RECORDS SHOWN:
━━━━━━━━━━━━━━━━━━━━

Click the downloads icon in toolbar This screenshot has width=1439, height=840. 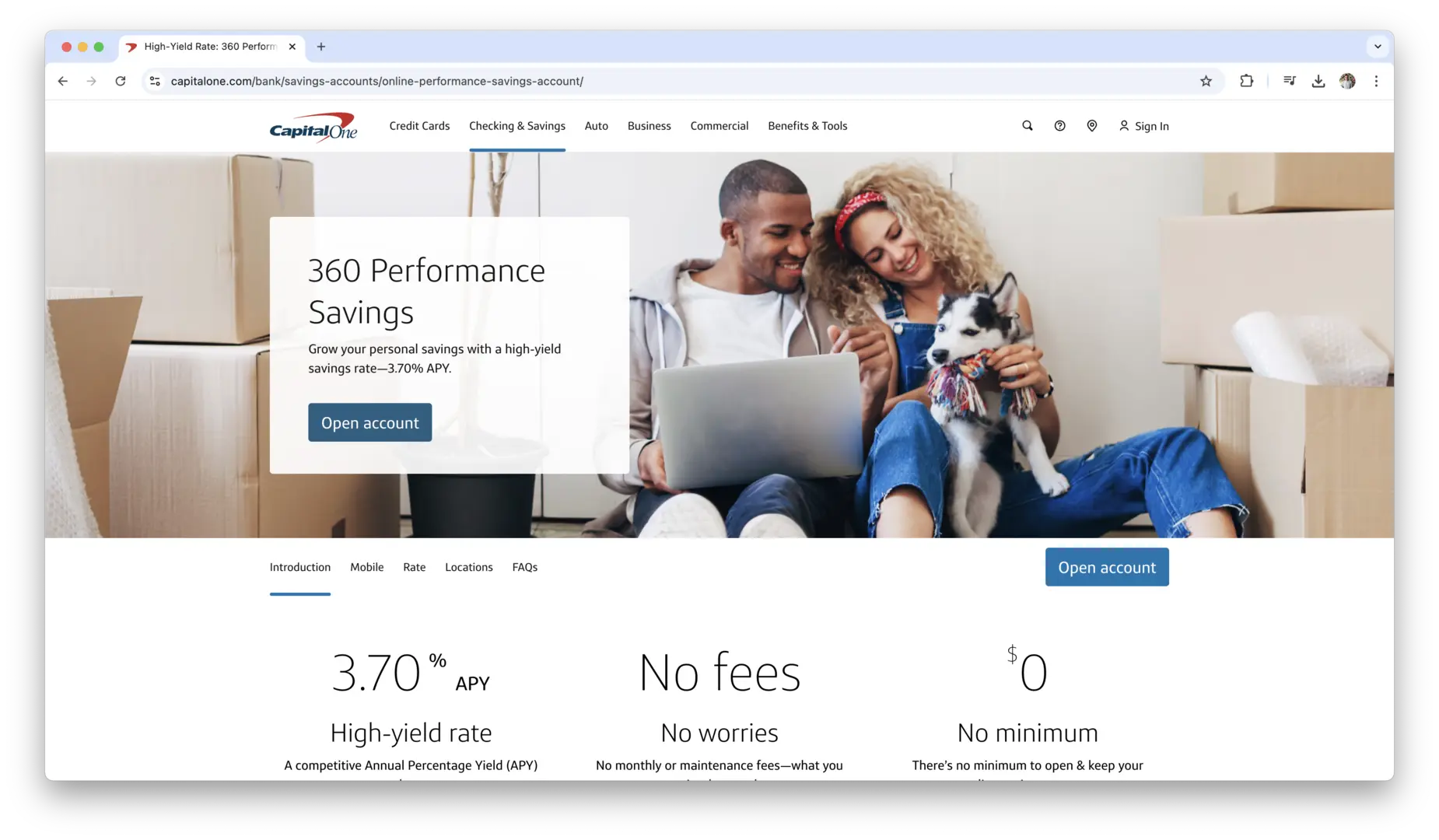1318,81
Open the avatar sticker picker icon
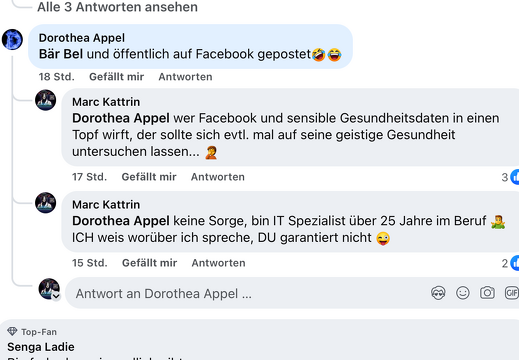Viewport: 519px width, 360px height. pos(438,293)
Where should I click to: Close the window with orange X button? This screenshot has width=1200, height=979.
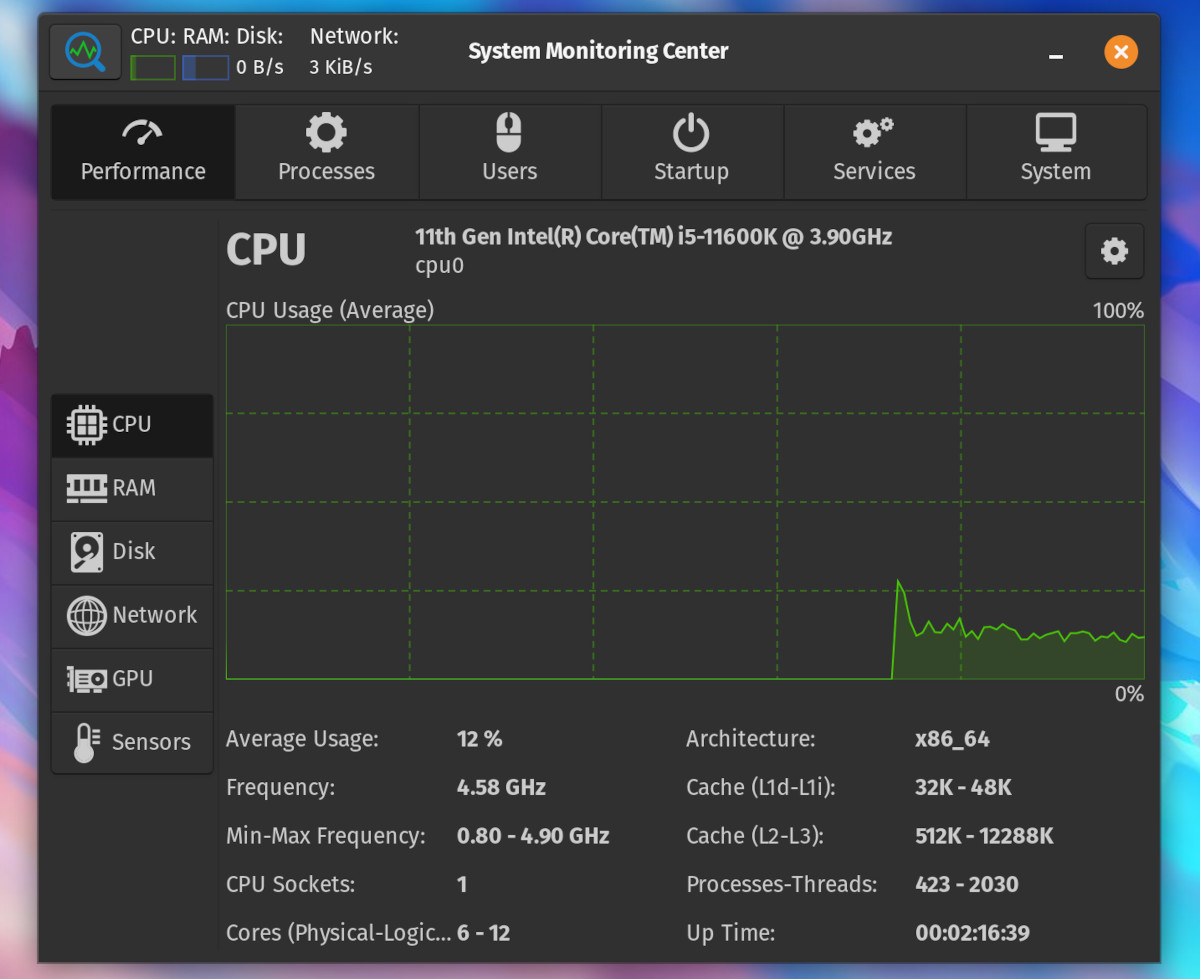pos(1121,52)
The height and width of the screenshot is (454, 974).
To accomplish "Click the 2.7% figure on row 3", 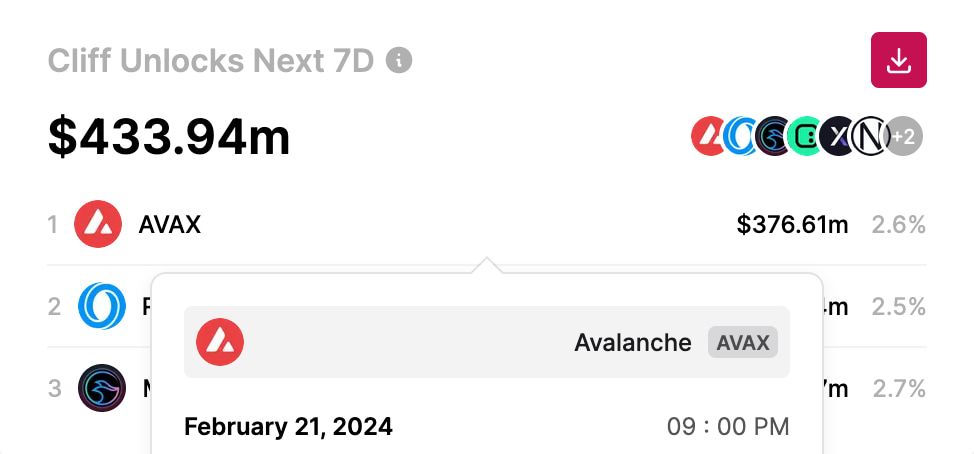I will click(899, 389).
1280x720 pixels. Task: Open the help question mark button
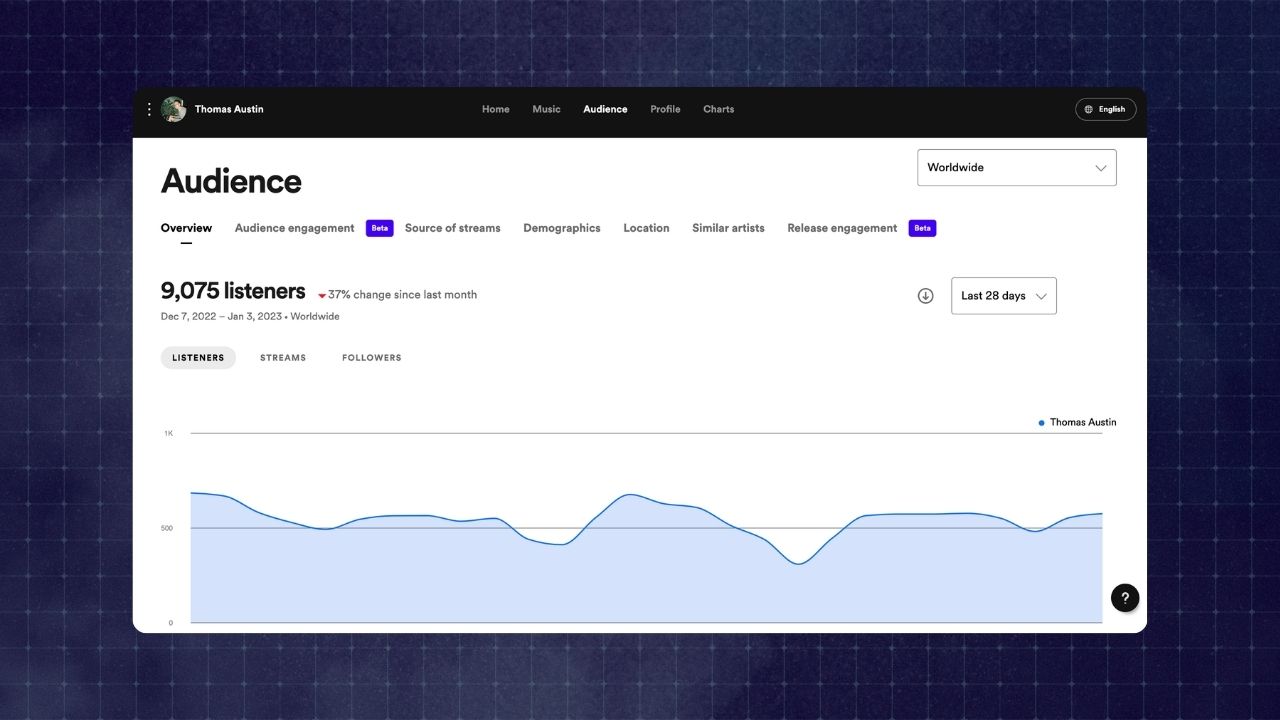coord(1125,597)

━━━━━━━━━━━━━━━━━━━━

TASK DIRECTIONS: Copy the data word for word, starting at the line with "1280x720 pixels. Task: Open" and continuing up to and including the final line. Leave the pictures out.

RESULT:
1280x720 pixels. Task: Open the help question mark button
coord(1125,597)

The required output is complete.